- _Exercise objective_
Report every line of the records that contains the word "Alle".

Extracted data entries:

=-=-=-=-=

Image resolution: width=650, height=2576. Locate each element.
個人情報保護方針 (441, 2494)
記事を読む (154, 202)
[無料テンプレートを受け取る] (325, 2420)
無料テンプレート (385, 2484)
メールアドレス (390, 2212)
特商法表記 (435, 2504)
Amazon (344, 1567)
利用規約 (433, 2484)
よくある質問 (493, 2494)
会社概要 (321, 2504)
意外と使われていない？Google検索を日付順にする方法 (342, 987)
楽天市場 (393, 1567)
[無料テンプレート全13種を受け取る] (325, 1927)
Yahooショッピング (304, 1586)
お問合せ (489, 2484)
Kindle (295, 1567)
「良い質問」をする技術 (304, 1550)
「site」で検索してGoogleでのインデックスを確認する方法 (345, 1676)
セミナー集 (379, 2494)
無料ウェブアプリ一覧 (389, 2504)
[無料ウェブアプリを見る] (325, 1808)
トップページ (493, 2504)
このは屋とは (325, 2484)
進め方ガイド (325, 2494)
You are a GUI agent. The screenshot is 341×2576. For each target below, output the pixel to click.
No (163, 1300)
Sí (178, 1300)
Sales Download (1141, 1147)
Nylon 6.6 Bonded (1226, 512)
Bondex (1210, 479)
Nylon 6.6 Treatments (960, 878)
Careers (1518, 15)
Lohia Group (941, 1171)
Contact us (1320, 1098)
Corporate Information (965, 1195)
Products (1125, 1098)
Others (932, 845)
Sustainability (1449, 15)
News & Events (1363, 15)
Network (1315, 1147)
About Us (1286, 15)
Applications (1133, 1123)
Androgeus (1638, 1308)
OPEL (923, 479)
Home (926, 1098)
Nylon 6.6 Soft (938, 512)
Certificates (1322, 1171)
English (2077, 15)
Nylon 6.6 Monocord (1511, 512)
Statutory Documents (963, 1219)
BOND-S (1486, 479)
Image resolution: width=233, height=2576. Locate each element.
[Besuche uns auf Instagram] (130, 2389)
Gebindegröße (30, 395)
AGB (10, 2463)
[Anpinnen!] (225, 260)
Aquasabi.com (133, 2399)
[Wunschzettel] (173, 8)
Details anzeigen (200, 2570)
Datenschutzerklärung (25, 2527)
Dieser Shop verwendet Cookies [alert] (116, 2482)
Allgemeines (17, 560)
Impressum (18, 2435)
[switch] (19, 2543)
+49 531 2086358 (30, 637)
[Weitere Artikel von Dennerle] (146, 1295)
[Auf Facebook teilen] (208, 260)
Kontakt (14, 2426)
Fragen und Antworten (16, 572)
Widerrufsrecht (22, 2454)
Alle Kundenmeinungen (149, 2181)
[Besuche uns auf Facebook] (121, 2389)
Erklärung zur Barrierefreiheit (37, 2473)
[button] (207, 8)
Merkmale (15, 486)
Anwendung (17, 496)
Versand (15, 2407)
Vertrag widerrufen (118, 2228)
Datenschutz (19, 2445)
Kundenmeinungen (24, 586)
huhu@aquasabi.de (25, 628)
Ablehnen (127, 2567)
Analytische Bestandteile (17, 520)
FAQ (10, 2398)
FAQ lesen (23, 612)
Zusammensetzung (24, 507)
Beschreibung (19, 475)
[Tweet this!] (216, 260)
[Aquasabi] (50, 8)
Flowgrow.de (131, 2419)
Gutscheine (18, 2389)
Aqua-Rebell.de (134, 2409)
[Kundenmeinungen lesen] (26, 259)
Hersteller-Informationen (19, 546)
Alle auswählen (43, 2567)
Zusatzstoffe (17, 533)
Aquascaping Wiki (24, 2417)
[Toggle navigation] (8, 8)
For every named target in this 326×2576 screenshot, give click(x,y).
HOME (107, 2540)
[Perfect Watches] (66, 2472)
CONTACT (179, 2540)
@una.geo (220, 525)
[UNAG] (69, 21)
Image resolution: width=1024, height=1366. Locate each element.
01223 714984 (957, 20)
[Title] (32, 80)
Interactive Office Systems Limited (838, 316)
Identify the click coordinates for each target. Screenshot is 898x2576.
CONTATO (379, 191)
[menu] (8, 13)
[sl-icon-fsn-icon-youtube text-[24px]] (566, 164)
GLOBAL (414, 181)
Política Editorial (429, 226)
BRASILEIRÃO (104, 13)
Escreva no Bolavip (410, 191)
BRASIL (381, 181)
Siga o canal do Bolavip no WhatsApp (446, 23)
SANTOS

=-=-=-=-=

- _Finished exercise_
Alle Kundenmeinungen (149, 2181)
Alle auswählen (43, 2567)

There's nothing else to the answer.